102.8951: Airgram

The Secretary of State to the Ambassador in Brazil (Caffery)

A–1248. For Neumann from Allen RDC. Beferring to telephone conversation, we confirm that we are not prepared to consider an extension of the price premium to December 31, 1946. The agreed extension to March 31, 1946, is intended to cover rubber produced in the 1945 season in the same manner that the initial premium was designed to cover rubber produced in the 1944 season. The governments of countries concerned, other than Brazil, have been advised of the extension to March 31, 1946, and have accepted such extension and have made public announcement thereof.
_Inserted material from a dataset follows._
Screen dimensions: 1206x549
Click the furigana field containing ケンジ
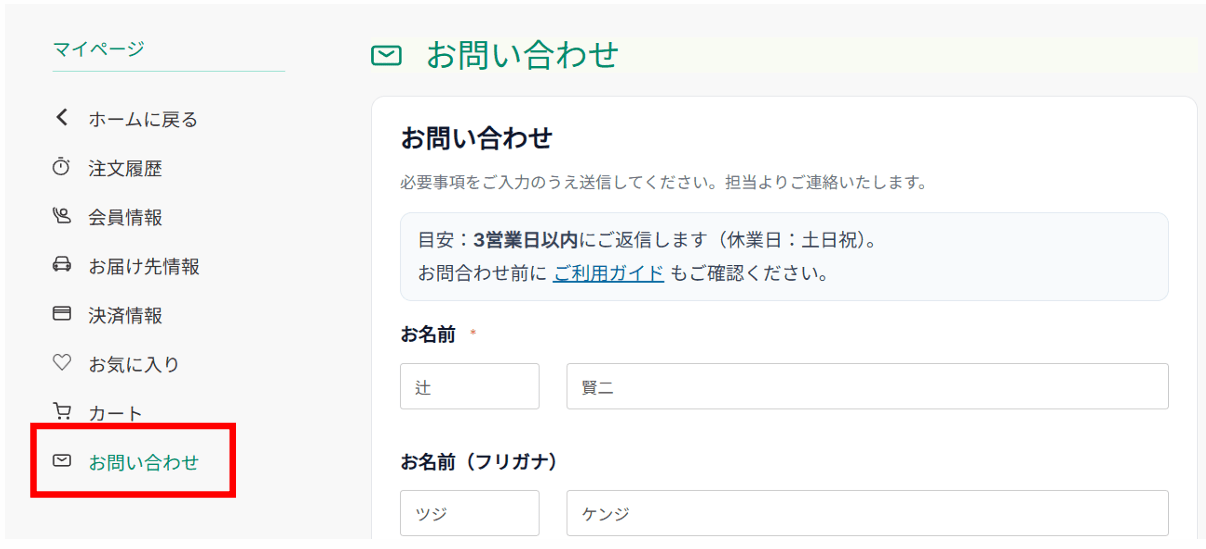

As regards profits of the Banco da Borracha, our understanding is as follows:

(a)
That profits derived from the application of the price premium to stocks of rubber on hand as of February 9, 1944, the sale of salvage rubber and volume premiums, are all to be paid into a special development fund to be used for the benefit of the rubber program.
(b)
That five per cent of annual net profits shall be paid into a reserve fund until the said fund equals twenty per cent of the capital of the Bank.
(c)
That dividends are to be limited to twelve per cent of the capital of the Bank and that any excess is to be paid into the development fund.

[Page 613]

We understand that the CCWA is informally inquiring whether we would be willing to consider limiting dividends to six per cent instead of twelve per cent if the Government of Brazil would likewise agree. We do not. perceive any objection to this proposal but official approval on our part would require action by the Directors.
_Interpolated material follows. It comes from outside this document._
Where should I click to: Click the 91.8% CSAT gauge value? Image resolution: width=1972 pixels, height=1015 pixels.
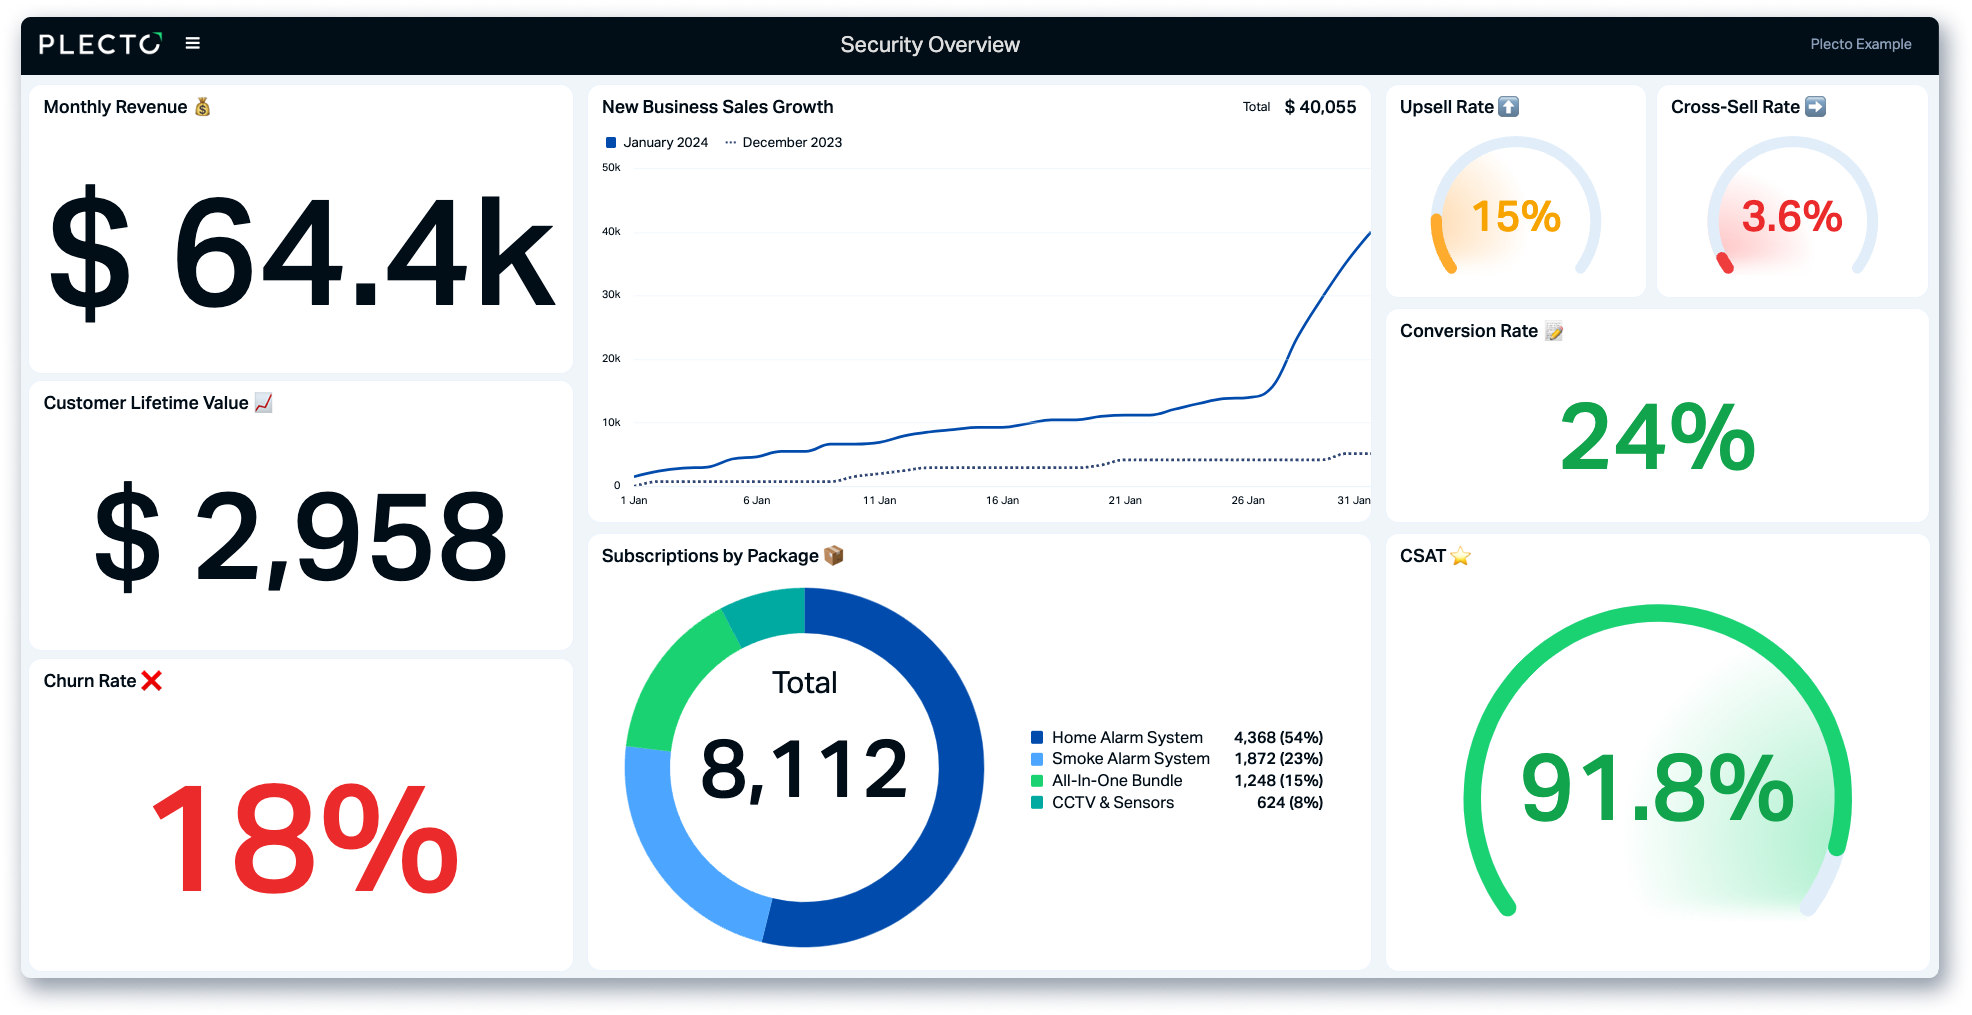click(x=1658, y=789)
We would suggest that you look into the question of whether the five per cent reserve for losses on loans is adequate and, if not, whether it might not be preferable to add to such reserve profits in excess of six per cent at least until the full twenty per cent reserve has been achieved.
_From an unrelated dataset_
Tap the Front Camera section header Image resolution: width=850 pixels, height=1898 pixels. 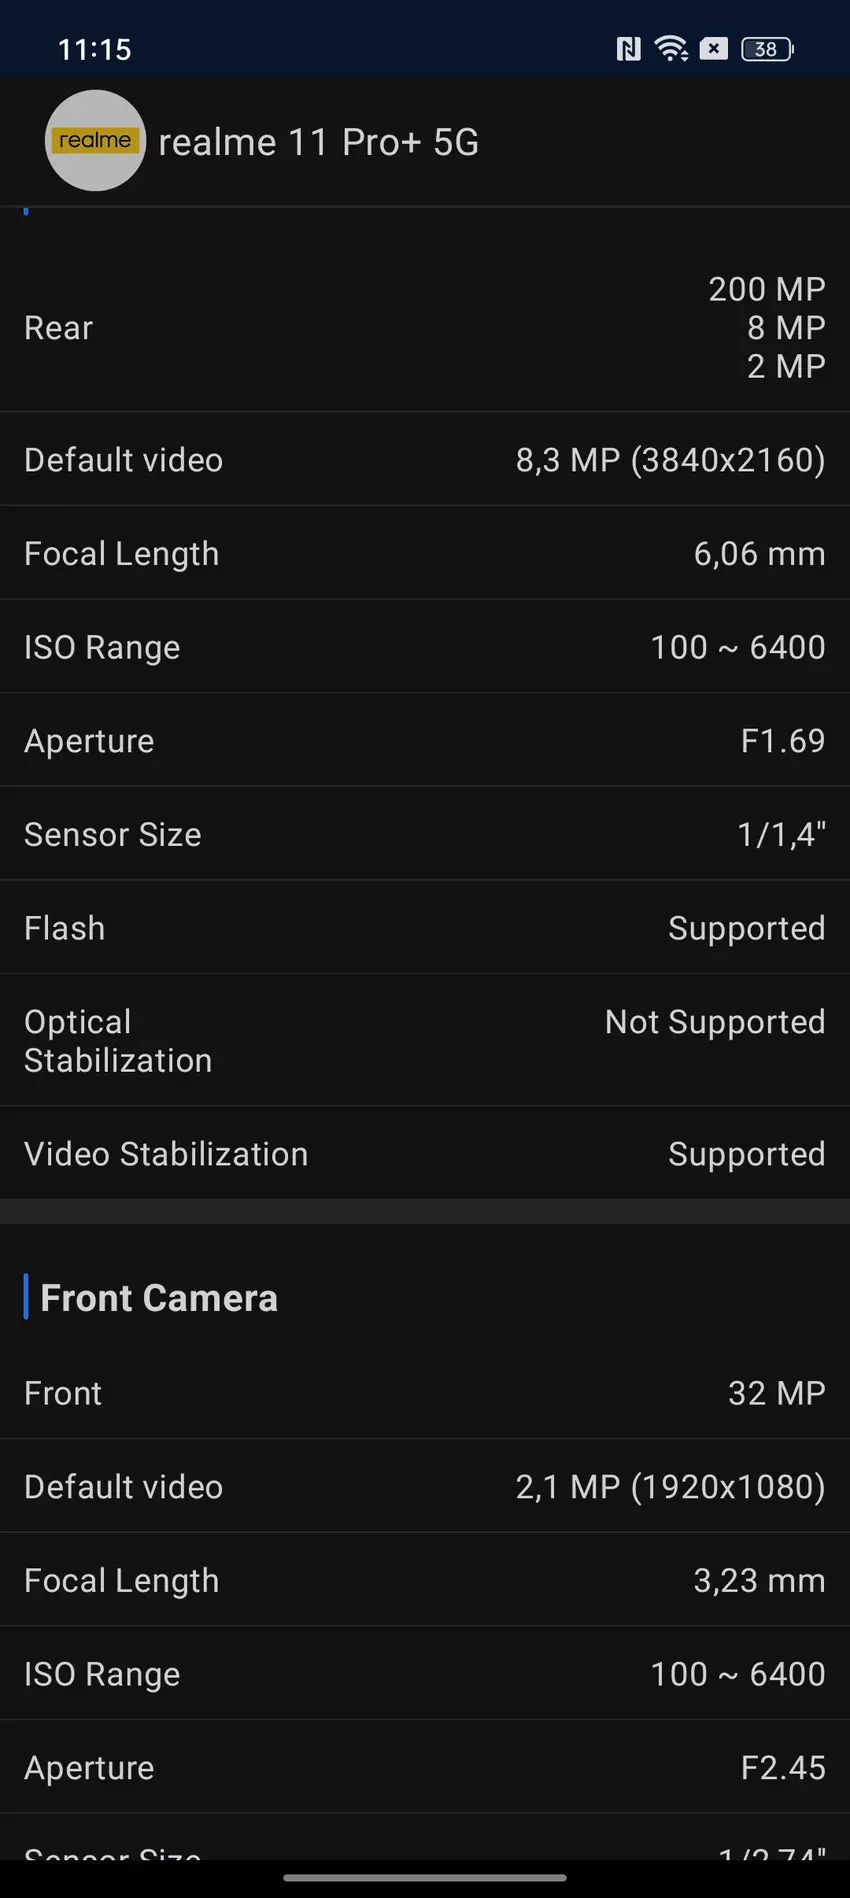pos(159,1298)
In connection with the utilization of the development fund, we wish to emphasize that our primary interest lies in measures designed to bring about immediate stimulation of rubber production rather than in long-term plantation projects. The language of the applicable agreements seems to indicate that the fund was intended to be used for such immediate stimulation rather than for long-term projects but it may not be wise to oppose the use of any part of the fund for such long-term projects, particularly in view of President Vargas’ interest in such projects. [Allen.]